Our mission: To protect and enhance the quality of life for domestic, farm and wild animals in B.C.

 November 1, 2013

Although many come with their own fur coats, your pets still need your help to keep them safe from winter’s chilly temperatures.

“Cold weather conditions can pose a serious risk to your pet,” says Lorie Chortyk, general manager of community relations for the BC SPCA. “Extra caution should be taken to ensure that your pet stays warm, safe and healthy this winter.”

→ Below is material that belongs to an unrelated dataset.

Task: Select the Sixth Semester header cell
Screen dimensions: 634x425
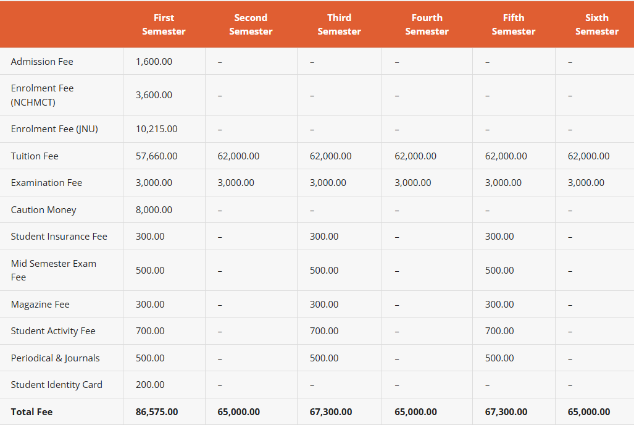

The BC SPCA is vehemently opposed to keeping dogs permanently outdoors, but it acknowledges that some pet guardians still house their dogs in this manner. In these cases, the dog must have shelter that protects him from cold, wind and dampness that is appropriate to his weight and coat. To accomplish this, the shelter should be elevated, insulated, ventilated and regularly cleaned.

Cold weather safety tips:

  • Make sure you thoroughly clean the pads of your pet’s paws after they’ve walked on sidewalks or roads to remove any coarse salt that can cause irritation. For your own sidewalk, choose a pet-friendly, non-corrosive de-icing compound readily available through retail outlets;

  • When winterizing your camping gear, ensure your pets are not hiding inside, as some equipment can exert intense pressure when being expanded or dismantled;

  • Use pet-safe propylene-based antifreeze instead of ethylene glycol antifreeze, which is toxic to pets and wildlife. A mere tablespoon of ethylene glycol antifreeze can kill a cat or small dog;

  • “Think and Thump” before starting your car. Cats and wildlife gravitate to warm engines during cold weather. Banging on the hood before getting into your car can avoid a tragic ending for an animal seeking refuge from the cold;

  • The SPCA strongly urges pet guardians to keep all animals indoors during cold weather, but if you must keep domestic or farm animals outside, ensure they have access to shelter that is off the ground, provides protection from wind, cold and dampness and is properly insulated. Regular checks to ensure drinking water has not frozen over are also a must.

Companion pets are not the only animals at risk in cold weather. People with farm animals must also make sure these animals have adequate cover from the elements and that all water containers are kept ice-free.

“When the temperature drops outside, we need to take extra care with our pets,” says Chortyk. “Ideally, we should keep our pets indoors with us where they are warm and safe and where we can enjoy their companionship throughout the winter.”

The British Columbia Society for the Prevention of Cruelty to Animals is a not-for-profit organization reliant on public donations. Our mission is to protect and enhance the quality of life for domestic, farm and wild animals in B.C.